Director-general of the National Archives David Fricker has defended the institution's handling of the release of the palace letters papers, including the legal bill, saying he is proud of the conduct.
Mr Fricker released the documents with much fanfare on Tuesday, although Professor Jenny Hocking, the driving force behind the documents' release, was stuck in Melbourne due to border restrictions.
The Archives have been criticised for not releasing the letters from Governor-General Sir John Kerr to the palace, but Mr Fricker said he was bound to act within the constraints of the law.
"While it was often reported that I or the National Archives had deemed these records to be personal and private, it was in fact impossible for me to take any other course of action given the decision of the full bench of the Federal Court," he said.

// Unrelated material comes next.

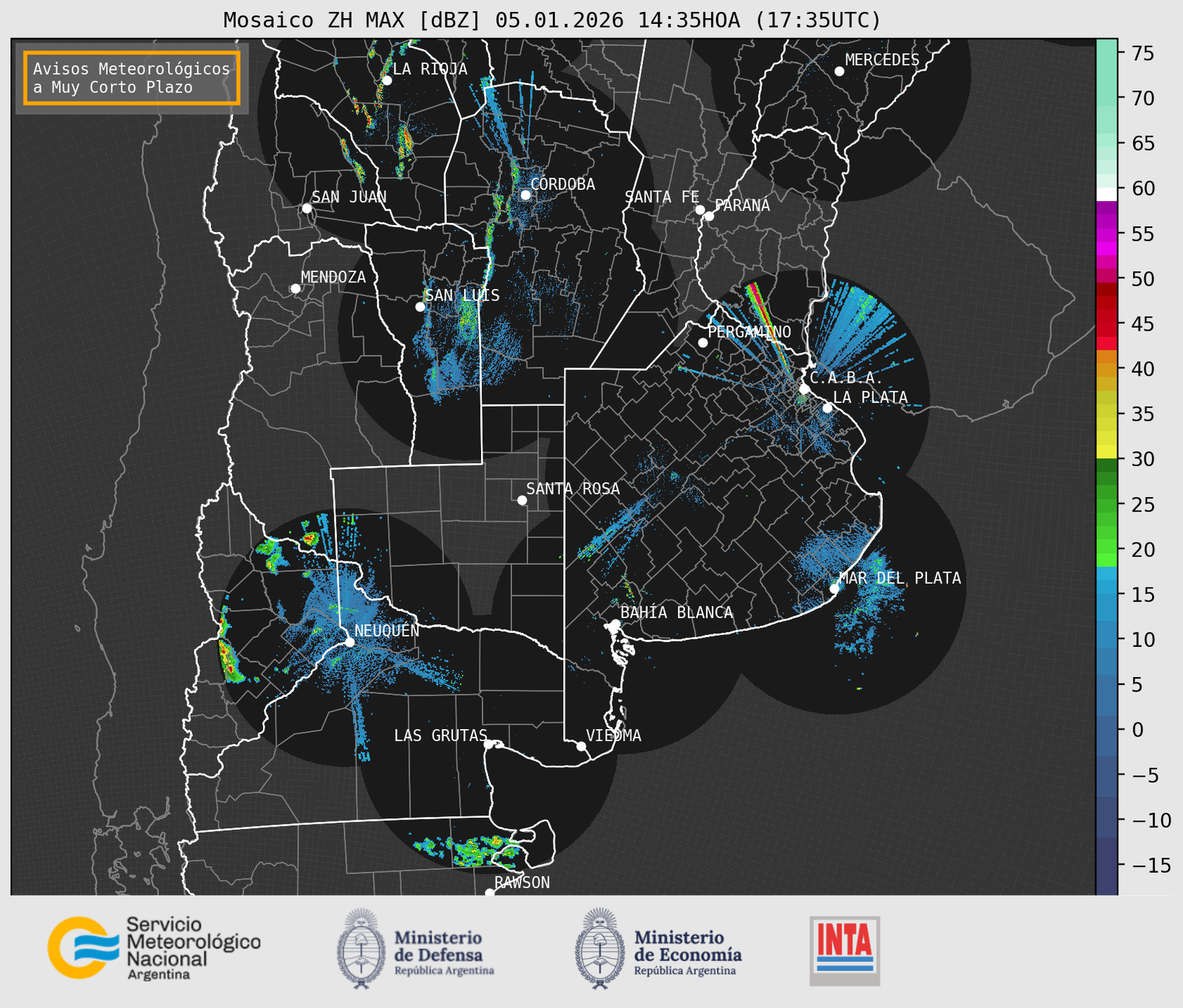Open Avisos Meteorológicos a Muy Corto Plazo

point(132,78)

"And as I said all the way through that, and I'll say it again now, we are a pro-disclosure organisation. But we do things according to law."
The decision by the High Court to deem the letters Commonwealth records and ordering the Archives to reconsider Professor Hocking's request had allowed the institution to act as it normally would in assisting an historian, he said.

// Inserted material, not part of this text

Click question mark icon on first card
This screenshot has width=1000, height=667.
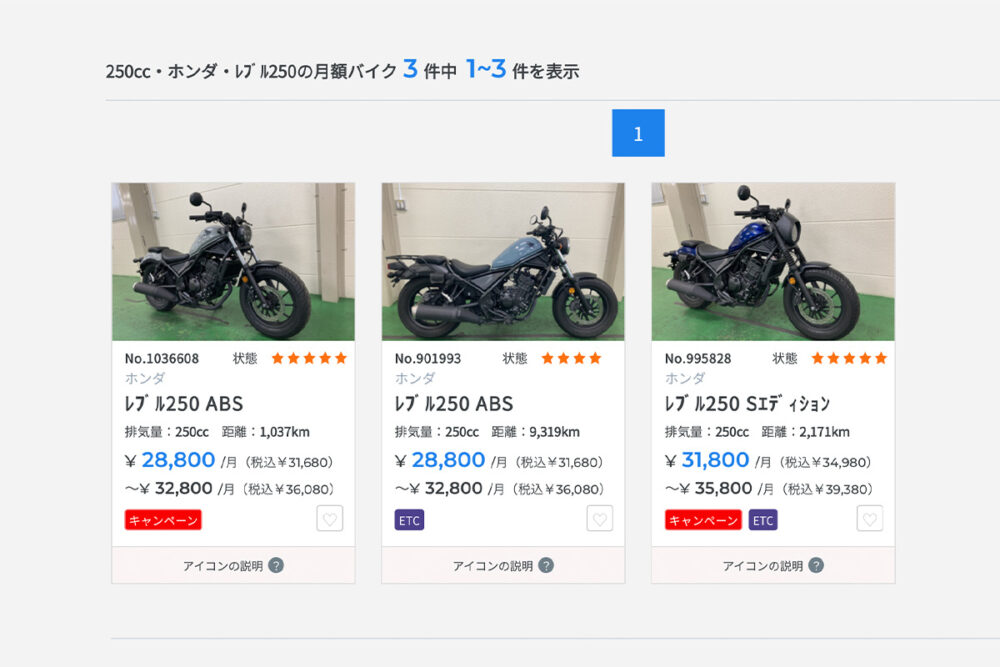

"The reason we're on the same page now is because I'm clear on what the law requires and now we're back in the normal relationship between archives and historians.
"It's a very symbiotic relationship, archives need historians and historians need archives because that's how records are brought to life and the knowledge is dispersed."
Lasting years and making its way through the Administrative Appeals Tribunal, the Federal Court and the High Court, it has been estimated the saga has cost the Archives $2 million, but on Tuesday Mr Fricker said he hadn't added up the final figure. He also defended the spending of the money, even though the institution has limited resources.
"I can't not go to court. I mean, that would just be me avoiding public scrutiny.
"On the other hand, to say, 'well, why don't you save a bit of money and just do something which is not lawful, and that'll put that money back in your budget to do something else?' I can't do that," he said.
Mr Fricker said court cases like the one over the letters were "the cost of doing business" for the institution.
"I can't avoid legal accountability for the purpose of saving money."
The Archives are still to explore the full implications of the High Court decision for other correspondence between other governors-general and the palace.
"I do still continue to go through that judgment and have a look at how that impacts upon the other royal correspondence," he said.
While no governor-general had written as much to the Queen as Sir John Kerr, there were other records in the Archives and legal advice would now be sought on what the decision means for those documents.
"Nobody in my experience was quite as prolific as Sir John Kerr as far as the volume of documents, but nonetheless we do have documents of other governors-general."